» **TASK SET**
• a. In the page on HC11 stack support, what name does Motorola use for the pop operation?
• b. Output, word for word, the stretch of the HC11 stack page that opens with the words "(as you simulate" and closes with "at any moment).".

» **PAGE TEXT**
This is an example of using a stack. A stack is a natural data structure to use in applications where you need to retrieve data from the structure in the reverse of the order in which it is inserted (like we just did). The classic example is in expression evaluation like we did above (in fact there have been many, many pocket calculators on the market that use stack-based operations. HP is best known, but far from alone). The stack has two fundamental operations: push and pop. push puts data on the stack, and pop gets it back off (there are a variety of definitions of stack, with extra operations defined as needed. We only need these two). We can do it like this: 


push(1)
push(5)
push(pop() + pop())
push(2)
push(3)
push(pop() + pop())
push(-pop()+ pop())

There is actually an alternative notation for arithmetic, developed by Lukasiewicz, called Polish notation. There are two varieties of Polish notation; Polish (also called Polish Prefix) and Reverse Polish (also called Polish Postfix). We'd write the expression up above as 

1 5 + 2 3 + -
in reverse Polish.

Stack Support on the HC11

Stack Pointer

The first piece of support the HC11 has for a stack is the stack pointer, SP. This is another 16 bit register, which is defined to always point to the top of the stack (as we'll see in a minute, this is a slight lie - it doesn't quite point to the top of the stack). There are a small number of instructions that directly manipulate SP:

lds Load stack pointer
sts Store stack pointer
des Decrement stack pointer (allocates space on stack)
ins Increment stack pointer (deallocates space on stack)
tsx Transfer sp+1 to x
txs Transfer x-1 to sp
tsy Transfer sp+1 to y
tys Transfer y-1 to sp

Stack operations

Motorola refers to pop as pul (that's actually an old term). So the set of stack operations is:

psha Push A
pshb Push B
pshx Push X
pshy Push Y
pula Pop A
pulb Pop B
pulx Pop X
puly Pop Y

When the HC11 pushes something, it executes the following sequence of steps:

  1. Place the object to be pushed at the memory location currently pointed to by SP.
  2. Move SP past the object you just pushed. This subtrace either one or two from it, depending on the size of the object you pushed.

When it pops something, it does the exact opposite.

We always point the stack pointer at address $ff before doing anything with it; that's because the stack ``grows down.''

The Arithmetic Example Again

So here's what that arithmetic example from the start of the day would look like on an HC11: 


* Code to perform the following algebric  equation:
*      (1 + 5) - (2 + 3)

RAM     equ   $0010
STACK   equ   $00ff
EEPROM  equ   $f800
RESET   equ   $fffe


        org   EEPROM
start   lds  #STACK       * set the stack pointer

        ldaa #1         * push(1)
        psha

        ldaa #5         * push(5)
        psha

        pulb            * push(pop() + pop())
        pula
        aba
        psha

        ldaa #2         * push(2)
        psha

        ldaa #3         * push(3)
        psha

        pulb            * push(pop() + pop())
        pula
        aba
        psha

        pulb           * push (-pop() + pop())
        pula
        sba
        psha

eloop   bra  eloop

        org   RESET
	fdb   start

(as you simulate this code, you'll be able to watch the data getting put on the stack, but when a pop() happens you won't see the data disappear. Actually taking the time to erase the data from the stack would take extra time, and there's no need to actually do it, but you must never try to access data once it's been popped. It turns out interrupts make use of the stack also, and so the data above the stack pointer can get corrupted at any moment).

» **DATA EXCERPTS**

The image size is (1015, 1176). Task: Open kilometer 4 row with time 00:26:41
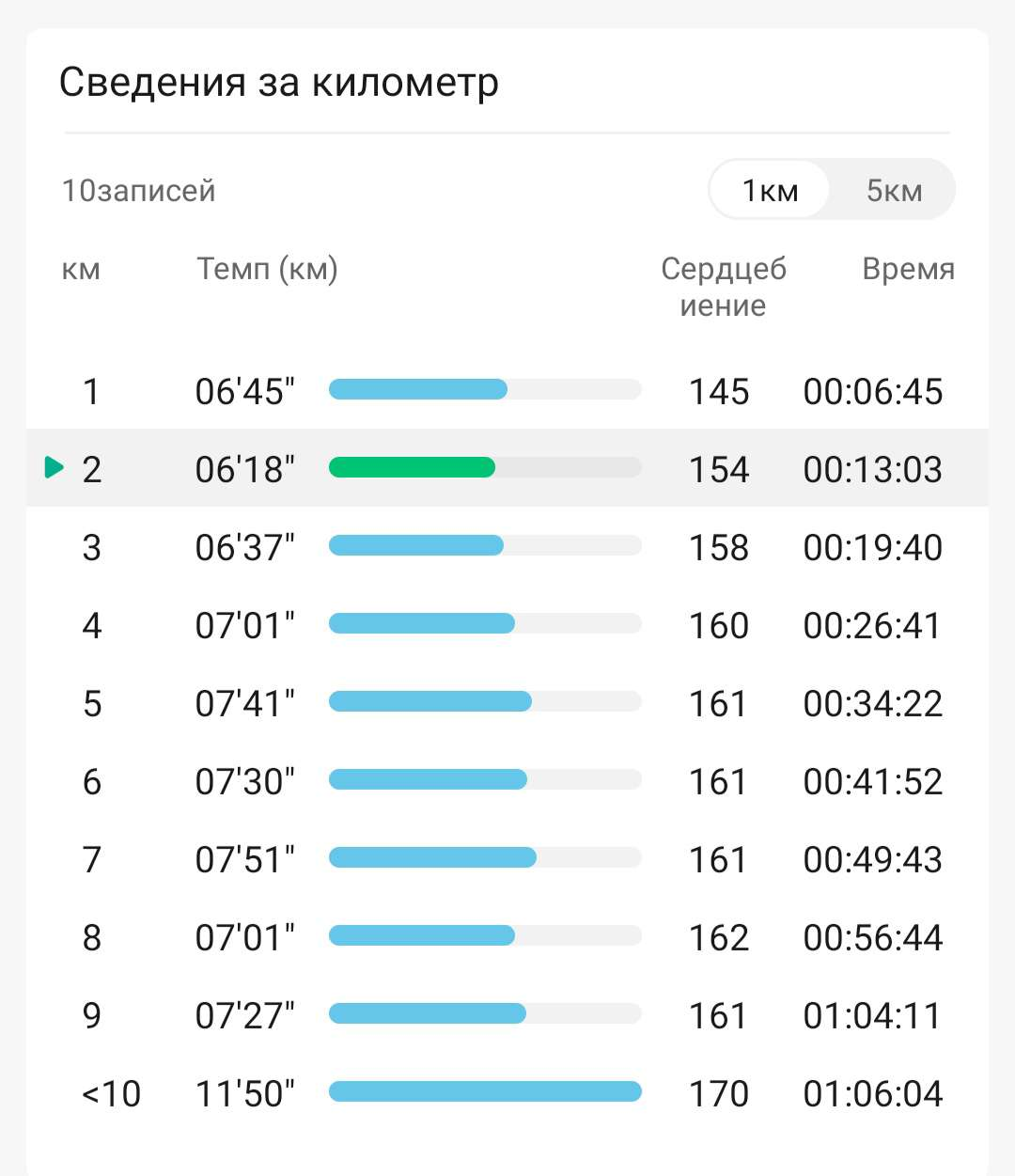click(x=508, y=624)
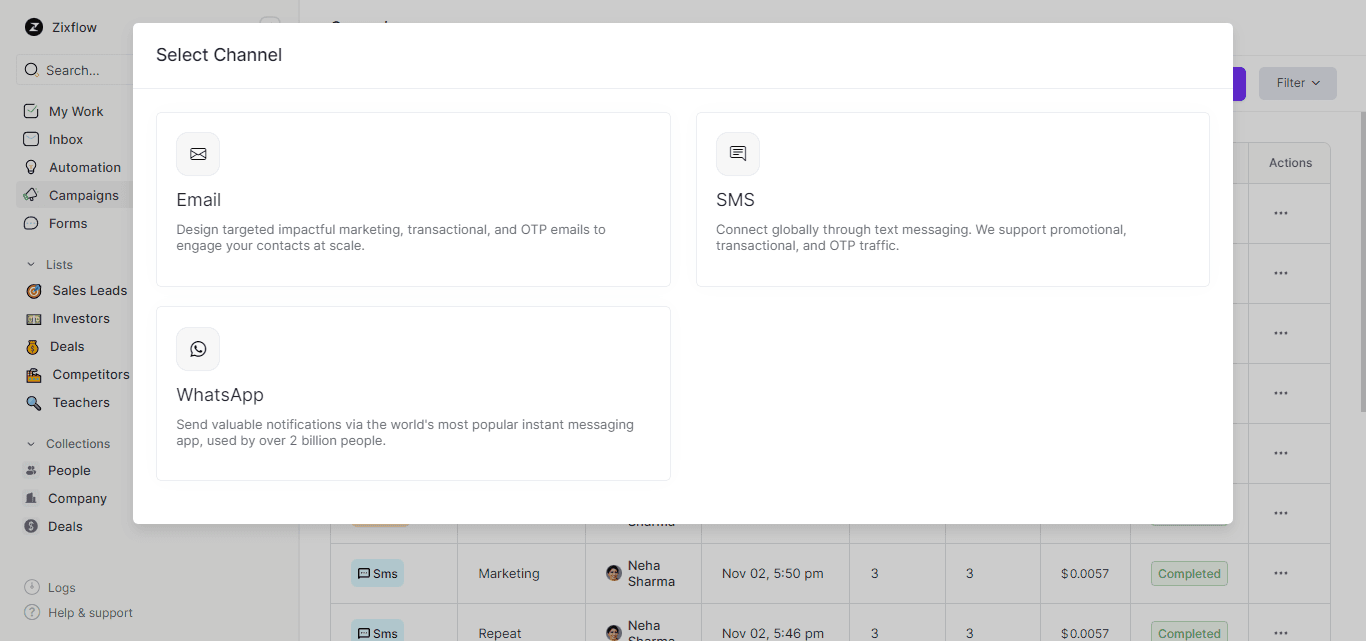
Task: Select the Email channel icon
Action: pyautogui.click(x=197, y=154)
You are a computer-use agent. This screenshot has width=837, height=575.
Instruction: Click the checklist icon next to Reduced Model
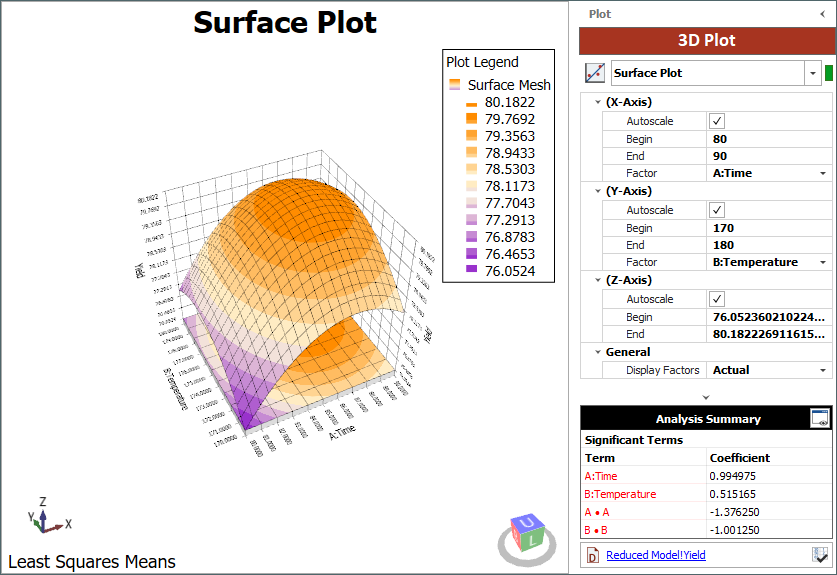point(820,555)
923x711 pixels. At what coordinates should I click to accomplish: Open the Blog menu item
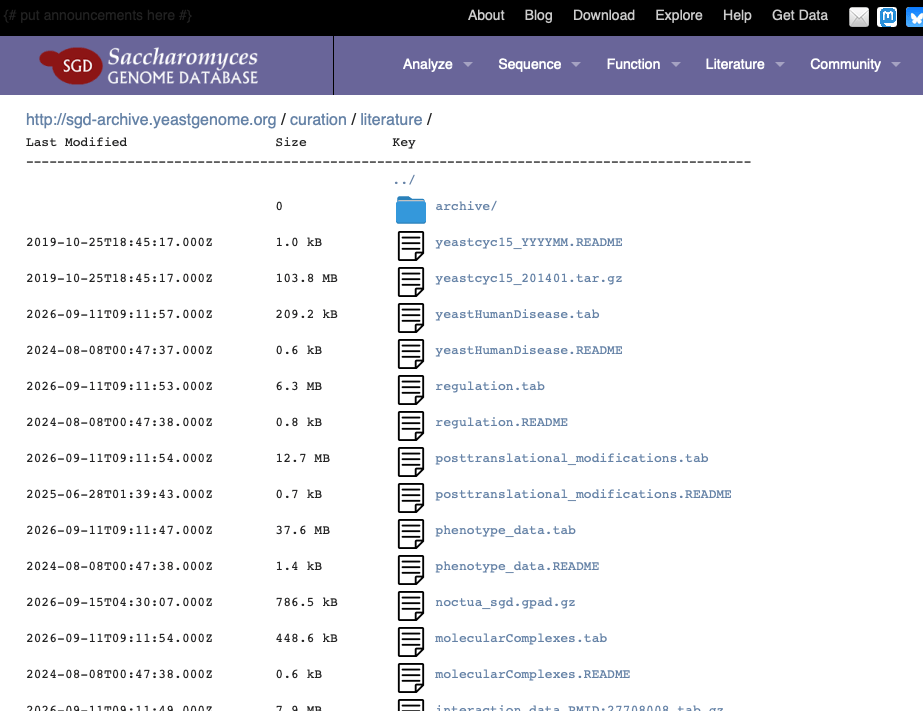538,15
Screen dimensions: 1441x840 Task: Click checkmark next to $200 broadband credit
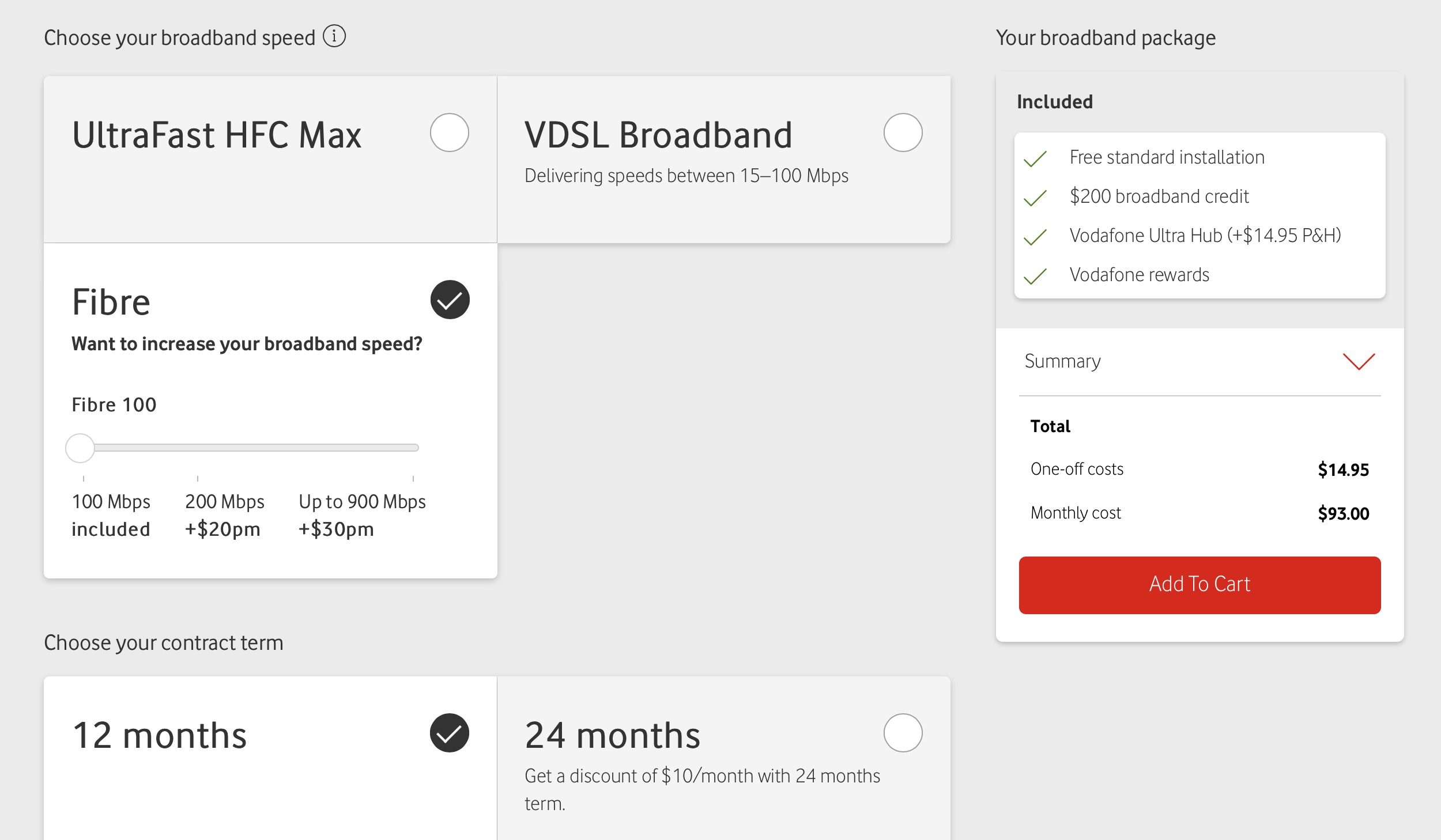point(1035,198)
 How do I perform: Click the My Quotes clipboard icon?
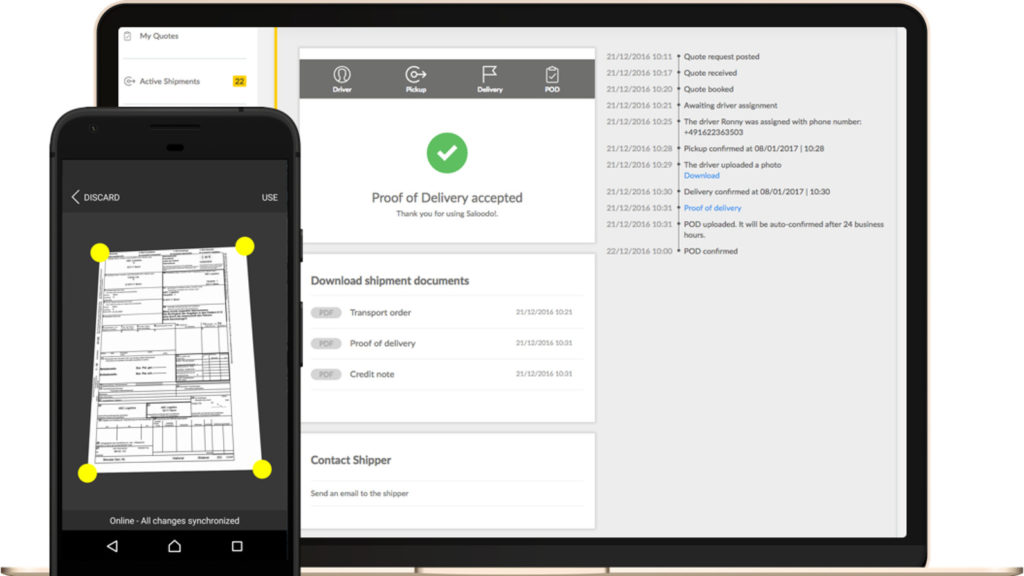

» **CORRECT ANSWERS**
• a. pul

• b.
(as you simulate this code, you'll be able to watch the data getting put on the stack, but when a pop() happens you won't see the data disappear. Actually taking the time to erase the data from the stack would take extra time, and there's no need to actually do it, but you must never try to access data once it's been popped. It turns out interrupts make use of the stack also, and so the data above the stack pointer can get corrupted at any moment).